Haftung für fremde, aber selbst online gestellte Inhalte
Am 04.07.2013 hat der Bundesgerichtshof (BGH) durch Urteil in dem unter dem Aktenzeichen I ZR 39/12 geführte Revisionsverfahren in einer urheberschutzrechtlichen Angelegenheit entschieden.
Die Klägerin leitet ihre Legitimation aus der Behauptung ab, sie sei Inhaberin der Urheberrechte für unter der Domain „ www.stadtplandienst.de“ veröffentlichtes Kartenmaterial.
Beklagter war der Leiter eine Stiftung, die als Inhaber der Domain „www.saveourseeds.org“ auftritt. Gestritten wurde über die rechtliche Verantwortlichkeit für ein Einladungsschreiben, das in einem gesonderten, nicht öffentlich zugänglichen Ordner auf der Website des Beklagten niedergelegt war und mit Hilfe eines Links, der von einer Terminsnotiz, die in einen von dem Beklagten geführten Terminkalender aufgenommen worden war, geöffnet werden konnte.
Der Beklagte ist unstreitig nicht der Verfasser des Einladungsschreibens, in dem ohne Zustimmung der Klägerin ein von ihrer Webseite kopierter Kartenausschnitt worden ist.
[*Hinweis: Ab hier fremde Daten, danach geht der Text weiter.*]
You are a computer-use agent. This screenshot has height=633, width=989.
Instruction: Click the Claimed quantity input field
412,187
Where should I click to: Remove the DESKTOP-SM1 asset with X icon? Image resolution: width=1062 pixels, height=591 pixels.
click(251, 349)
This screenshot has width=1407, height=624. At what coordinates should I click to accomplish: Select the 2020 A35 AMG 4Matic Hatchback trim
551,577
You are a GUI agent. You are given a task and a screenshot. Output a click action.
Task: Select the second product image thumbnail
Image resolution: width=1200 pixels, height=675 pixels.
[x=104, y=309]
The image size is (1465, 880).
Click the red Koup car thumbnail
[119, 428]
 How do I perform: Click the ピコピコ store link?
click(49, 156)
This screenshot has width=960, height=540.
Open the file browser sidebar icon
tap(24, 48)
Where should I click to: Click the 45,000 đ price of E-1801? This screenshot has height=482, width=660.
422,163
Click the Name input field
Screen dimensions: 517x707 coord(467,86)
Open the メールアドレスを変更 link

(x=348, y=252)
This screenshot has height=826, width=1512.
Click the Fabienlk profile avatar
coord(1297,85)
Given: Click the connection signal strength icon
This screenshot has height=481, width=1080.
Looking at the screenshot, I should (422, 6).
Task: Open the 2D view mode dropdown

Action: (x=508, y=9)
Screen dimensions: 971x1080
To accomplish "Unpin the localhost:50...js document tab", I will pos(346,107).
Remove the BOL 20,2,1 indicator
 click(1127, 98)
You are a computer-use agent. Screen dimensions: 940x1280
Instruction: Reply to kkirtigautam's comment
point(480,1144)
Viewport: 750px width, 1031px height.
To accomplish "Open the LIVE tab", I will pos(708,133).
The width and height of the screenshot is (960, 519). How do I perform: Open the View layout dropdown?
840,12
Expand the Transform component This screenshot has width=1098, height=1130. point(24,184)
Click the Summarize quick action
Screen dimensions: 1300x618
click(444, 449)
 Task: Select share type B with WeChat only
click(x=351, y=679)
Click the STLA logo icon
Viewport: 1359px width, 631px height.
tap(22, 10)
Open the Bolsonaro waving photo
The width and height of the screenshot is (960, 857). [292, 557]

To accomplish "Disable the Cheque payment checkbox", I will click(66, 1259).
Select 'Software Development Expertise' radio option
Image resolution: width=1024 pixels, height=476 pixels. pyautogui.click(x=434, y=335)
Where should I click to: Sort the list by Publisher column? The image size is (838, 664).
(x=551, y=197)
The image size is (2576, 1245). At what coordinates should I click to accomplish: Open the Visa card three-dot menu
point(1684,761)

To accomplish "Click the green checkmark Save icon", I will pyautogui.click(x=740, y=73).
Die Klägerin, die ein Unternehmen damit beauftragt hat, unrechtmäßig verwendete Kartenausschnitte im Internet ausfindig zu machen, wandte sich trotzdem an den Beklagten und verlangte neben Unterlassung auch Nachzahlung einer Lizenzgebühr in Höhe von 300,00 € und Übernahme von Rechtsanwaltskosten. Der Beklagte erkannte nur den Unterlassungsanspruch an und wies die Zahlungsforderungen zurück.
Die Klägerin erhob Klage vor dem Amtsgericht Charlottenburg in Berlin und beantragte, den Beklagten zur Zahlung einer Lizenzgebühr in Höhe von 300,00 €, von vorgerichtlichen Kosten für die Rechtsanwaltsbeauftragung in Höhe von 273,50 € und Ermittlungskosten in Höhe von 95,00 € zu verurteilen.
In erster Instanz wurde die Klage abgewiesen. Die von der Klägerin daraufhin eingelegte Berufung hatte vor dem Landgericht Berlin ebenfalls keinen Erfolg. Gegen die Abweisung hat die Klägerin Revision beim Bundesgerichtshof eingereicht.
Der I.Senat des Bundesgerichtshofes hat das Berufungsurteil aufgehoben und den Rechtsstreit zur weiteren Bearbeitung an das Landgericht Berlin zurückverwiesen.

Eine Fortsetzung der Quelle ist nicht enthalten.